Why anyone would write a date on a ticket with a felt tip pen is beyond me. I refuse to believe that there was not a single biro pen to be found at St Pancras station, whether borrowed from a clerk in the ticket office (10 seconds walk from the gateline,) or by one of the RPIs/gateline assistants on the barriers. I also refuse to believe that someone genuinely expected a date written with a felt tip pen to remain legible, especially after rather instantaneously placing it through a barrier. If the date is not legible then the ticket is not valid. Only way the OP will get off is if there's proof that the FCC inspector was wrong and that they held a fully valid ticket (in this case requiring a clearly dated box.) Defence on the basis on leniency is almost akin to asking to be prosecuted.

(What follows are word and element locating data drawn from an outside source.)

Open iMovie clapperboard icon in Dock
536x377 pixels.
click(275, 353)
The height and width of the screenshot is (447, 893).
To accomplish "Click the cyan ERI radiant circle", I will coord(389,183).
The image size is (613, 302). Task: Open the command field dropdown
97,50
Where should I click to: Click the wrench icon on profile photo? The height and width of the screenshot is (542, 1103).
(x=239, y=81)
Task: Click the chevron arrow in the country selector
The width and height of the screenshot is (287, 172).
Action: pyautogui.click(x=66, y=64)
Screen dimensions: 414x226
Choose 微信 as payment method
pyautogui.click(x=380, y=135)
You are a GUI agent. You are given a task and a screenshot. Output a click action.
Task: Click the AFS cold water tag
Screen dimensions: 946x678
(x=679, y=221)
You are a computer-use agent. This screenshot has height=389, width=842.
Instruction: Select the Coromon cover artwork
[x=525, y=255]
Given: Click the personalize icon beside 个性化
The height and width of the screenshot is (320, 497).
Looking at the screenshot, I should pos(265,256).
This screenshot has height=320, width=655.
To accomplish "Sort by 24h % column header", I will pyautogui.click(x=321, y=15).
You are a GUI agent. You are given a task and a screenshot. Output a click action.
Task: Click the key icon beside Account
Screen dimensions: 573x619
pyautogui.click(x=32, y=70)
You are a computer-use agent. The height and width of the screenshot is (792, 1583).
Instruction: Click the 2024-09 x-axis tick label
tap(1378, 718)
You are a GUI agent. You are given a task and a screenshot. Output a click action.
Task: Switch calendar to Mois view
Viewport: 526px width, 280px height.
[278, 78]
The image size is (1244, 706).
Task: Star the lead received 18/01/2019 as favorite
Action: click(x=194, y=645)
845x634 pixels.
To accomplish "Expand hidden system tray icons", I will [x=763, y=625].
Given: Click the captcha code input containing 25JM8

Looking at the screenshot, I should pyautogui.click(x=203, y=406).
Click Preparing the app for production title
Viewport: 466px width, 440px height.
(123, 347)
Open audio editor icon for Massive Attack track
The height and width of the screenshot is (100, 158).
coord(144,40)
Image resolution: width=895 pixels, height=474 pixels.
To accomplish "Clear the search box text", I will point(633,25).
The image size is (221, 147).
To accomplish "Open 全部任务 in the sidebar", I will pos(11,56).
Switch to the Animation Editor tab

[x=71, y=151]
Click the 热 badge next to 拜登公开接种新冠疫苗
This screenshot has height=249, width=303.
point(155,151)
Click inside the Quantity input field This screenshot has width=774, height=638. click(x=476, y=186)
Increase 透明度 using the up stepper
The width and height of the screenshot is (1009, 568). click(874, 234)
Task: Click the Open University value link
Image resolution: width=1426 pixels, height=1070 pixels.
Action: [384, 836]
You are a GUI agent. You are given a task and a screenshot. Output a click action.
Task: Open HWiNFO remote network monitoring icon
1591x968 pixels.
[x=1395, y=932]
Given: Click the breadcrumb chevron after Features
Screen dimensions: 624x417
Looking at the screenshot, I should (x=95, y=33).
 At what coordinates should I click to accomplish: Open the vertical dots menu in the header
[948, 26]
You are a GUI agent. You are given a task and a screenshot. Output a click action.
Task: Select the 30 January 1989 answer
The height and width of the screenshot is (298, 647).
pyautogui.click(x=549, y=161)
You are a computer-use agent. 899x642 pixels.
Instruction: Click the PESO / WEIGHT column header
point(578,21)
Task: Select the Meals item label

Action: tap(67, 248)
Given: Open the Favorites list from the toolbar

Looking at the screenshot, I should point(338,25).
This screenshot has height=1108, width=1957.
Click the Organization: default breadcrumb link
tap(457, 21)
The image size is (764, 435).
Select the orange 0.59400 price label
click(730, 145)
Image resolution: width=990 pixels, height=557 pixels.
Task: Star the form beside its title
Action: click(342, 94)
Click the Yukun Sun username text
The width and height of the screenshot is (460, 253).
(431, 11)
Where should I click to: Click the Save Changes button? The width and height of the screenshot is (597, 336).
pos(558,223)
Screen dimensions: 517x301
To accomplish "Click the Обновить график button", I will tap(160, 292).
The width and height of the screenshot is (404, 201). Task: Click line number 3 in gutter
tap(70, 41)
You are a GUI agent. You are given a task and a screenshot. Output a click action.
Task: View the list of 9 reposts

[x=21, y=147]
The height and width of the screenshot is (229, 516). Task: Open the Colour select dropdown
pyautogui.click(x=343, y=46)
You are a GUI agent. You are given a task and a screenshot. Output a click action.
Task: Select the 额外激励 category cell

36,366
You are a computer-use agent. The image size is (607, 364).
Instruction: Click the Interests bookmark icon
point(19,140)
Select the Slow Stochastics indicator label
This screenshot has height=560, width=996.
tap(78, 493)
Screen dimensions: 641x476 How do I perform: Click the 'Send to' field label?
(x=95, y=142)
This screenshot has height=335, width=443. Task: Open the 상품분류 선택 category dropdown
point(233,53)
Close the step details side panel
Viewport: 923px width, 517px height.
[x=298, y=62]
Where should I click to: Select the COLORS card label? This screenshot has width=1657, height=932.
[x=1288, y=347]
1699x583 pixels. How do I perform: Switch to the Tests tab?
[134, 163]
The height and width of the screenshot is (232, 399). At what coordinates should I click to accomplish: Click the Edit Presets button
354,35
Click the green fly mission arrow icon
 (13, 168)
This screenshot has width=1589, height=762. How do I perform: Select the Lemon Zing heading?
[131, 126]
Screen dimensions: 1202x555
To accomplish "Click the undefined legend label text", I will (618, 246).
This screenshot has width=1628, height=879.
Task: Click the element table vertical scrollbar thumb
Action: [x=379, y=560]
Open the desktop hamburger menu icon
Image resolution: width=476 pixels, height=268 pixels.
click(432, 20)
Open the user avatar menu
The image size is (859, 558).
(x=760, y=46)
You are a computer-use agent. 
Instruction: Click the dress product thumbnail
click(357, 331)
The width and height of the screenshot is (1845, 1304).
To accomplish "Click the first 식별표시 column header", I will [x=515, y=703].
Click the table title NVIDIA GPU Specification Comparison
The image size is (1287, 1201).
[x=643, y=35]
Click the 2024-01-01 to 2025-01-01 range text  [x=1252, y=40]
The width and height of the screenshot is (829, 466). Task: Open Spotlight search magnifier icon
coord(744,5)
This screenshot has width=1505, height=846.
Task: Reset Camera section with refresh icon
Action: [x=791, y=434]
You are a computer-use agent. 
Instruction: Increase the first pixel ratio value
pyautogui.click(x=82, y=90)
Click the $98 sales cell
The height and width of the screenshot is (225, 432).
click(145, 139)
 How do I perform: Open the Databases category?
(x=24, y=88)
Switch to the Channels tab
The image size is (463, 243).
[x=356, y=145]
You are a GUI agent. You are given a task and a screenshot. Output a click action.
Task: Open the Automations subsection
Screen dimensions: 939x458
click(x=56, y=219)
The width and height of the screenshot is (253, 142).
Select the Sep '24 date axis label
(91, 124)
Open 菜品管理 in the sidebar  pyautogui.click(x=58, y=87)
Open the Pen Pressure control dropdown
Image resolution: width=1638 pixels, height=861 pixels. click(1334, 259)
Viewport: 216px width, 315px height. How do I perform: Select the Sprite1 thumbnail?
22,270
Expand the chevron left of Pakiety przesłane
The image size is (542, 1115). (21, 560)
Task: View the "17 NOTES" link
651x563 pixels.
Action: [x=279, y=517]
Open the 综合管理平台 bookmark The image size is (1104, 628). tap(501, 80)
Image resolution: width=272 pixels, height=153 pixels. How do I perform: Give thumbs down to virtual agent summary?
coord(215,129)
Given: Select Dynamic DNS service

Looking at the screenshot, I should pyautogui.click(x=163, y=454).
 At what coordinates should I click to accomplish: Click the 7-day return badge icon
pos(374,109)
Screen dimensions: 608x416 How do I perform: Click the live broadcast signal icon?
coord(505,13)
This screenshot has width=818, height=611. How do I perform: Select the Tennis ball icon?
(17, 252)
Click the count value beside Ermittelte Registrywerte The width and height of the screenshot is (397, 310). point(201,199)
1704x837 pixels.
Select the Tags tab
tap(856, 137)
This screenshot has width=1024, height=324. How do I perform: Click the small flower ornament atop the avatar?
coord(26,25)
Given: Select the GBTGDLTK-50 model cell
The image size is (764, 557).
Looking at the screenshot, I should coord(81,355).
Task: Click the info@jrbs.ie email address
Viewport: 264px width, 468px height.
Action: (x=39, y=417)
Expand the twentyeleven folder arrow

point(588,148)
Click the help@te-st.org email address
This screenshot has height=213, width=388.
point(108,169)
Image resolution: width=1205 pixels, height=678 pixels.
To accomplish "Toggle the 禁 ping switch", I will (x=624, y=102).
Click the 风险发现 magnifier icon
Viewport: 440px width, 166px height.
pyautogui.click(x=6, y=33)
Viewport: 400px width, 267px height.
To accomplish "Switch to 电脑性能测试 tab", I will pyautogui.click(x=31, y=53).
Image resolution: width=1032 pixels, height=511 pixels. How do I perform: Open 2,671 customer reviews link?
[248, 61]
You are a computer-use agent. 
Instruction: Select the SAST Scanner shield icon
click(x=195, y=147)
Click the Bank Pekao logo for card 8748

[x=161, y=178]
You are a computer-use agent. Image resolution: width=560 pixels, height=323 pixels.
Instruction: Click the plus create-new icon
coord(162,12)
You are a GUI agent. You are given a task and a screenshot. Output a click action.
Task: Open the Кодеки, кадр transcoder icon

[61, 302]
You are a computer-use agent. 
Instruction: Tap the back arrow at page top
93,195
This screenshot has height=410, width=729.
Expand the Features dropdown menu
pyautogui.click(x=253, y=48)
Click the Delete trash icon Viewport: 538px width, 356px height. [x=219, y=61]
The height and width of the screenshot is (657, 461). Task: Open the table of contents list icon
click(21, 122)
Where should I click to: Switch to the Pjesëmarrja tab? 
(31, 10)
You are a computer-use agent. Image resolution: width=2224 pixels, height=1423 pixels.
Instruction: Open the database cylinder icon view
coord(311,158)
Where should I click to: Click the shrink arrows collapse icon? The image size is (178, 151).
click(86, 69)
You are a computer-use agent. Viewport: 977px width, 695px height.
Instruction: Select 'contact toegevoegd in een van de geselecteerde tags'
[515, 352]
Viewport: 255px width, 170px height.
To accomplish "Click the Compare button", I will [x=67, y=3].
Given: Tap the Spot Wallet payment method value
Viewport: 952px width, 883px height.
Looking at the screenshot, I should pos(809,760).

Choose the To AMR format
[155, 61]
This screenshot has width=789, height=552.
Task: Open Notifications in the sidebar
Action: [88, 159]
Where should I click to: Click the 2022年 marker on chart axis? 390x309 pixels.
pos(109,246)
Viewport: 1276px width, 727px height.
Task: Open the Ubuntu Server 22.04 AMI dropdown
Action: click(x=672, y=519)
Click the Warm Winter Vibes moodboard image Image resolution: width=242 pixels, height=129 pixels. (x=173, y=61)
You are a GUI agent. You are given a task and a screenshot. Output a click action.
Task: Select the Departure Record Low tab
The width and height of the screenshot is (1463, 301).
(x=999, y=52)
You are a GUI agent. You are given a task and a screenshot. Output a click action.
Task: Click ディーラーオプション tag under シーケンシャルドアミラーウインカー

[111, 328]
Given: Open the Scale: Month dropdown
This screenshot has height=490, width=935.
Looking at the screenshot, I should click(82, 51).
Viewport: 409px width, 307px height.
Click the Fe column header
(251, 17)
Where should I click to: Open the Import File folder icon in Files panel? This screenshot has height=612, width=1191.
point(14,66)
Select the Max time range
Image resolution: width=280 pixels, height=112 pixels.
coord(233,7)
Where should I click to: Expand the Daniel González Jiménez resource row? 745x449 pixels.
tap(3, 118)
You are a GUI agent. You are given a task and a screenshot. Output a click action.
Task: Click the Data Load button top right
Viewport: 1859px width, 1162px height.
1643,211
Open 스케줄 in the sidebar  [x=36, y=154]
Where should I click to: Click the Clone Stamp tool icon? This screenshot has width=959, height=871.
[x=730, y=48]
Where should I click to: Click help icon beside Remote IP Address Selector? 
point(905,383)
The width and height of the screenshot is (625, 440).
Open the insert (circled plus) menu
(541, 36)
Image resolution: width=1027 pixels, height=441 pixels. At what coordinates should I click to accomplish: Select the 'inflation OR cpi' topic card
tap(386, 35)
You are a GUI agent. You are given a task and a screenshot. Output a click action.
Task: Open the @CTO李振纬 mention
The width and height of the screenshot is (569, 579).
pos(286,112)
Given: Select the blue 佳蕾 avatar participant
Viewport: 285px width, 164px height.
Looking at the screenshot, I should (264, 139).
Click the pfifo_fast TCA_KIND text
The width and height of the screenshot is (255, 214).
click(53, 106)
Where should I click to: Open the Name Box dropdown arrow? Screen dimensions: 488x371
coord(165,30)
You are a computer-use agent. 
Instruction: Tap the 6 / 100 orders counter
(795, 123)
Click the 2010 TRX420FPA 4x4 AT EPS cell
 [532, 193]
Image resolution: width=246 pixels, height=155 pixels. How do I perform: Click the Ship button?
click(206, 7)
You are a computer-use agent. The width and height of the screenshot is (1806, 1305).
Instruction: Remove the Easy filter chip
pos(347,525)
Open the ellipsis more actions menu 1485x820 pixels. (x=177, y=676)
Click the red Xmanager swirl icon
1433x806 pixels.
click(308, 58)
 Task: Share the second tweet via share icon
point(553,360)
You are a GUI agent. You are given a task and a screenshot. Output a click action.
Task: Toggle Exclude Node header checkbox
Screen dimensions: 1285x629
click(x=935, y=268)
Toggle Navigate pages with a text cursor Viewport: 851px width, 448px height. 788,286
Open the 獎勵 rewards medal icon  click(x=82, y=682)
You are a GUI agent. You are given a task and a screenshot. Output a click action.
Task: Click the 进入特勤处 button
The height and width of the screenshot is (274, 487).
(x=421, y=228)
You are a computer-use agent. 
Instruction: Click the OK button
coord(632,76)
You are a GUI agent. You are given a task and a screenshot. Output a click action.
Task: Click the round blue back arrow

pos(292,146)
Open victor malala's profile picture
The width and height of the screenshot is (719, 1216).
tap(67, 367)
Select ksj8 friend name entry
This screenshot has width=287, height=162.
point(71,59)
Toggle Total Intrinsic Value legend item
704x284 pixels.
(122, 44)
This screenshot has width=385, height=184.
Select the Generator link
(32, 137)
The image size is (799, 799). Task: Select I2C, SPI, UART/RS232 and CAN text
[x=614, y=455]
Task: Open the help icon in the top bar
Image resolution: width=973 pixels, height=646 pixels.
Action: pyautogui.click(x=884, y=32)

Many people come to be surprised at "how far" TOCs take these matters. It would seem that some TOCs are tired of chancers paying a pathetic £20 Penalty Fare and wish to send out the message that it's not to be tolerated. I use boxed tickets every so often and the dates are filled in prior to travel and not with a pencil or pen that can easily be rubbed off. The consequences of being lackadasical towards holding a valid ticket are not worth it. Pity others have to find out the hard way! Next time, waiting 15 minutes for the next train to ensure you hold a valid ticket might be a better option than risking prosecution.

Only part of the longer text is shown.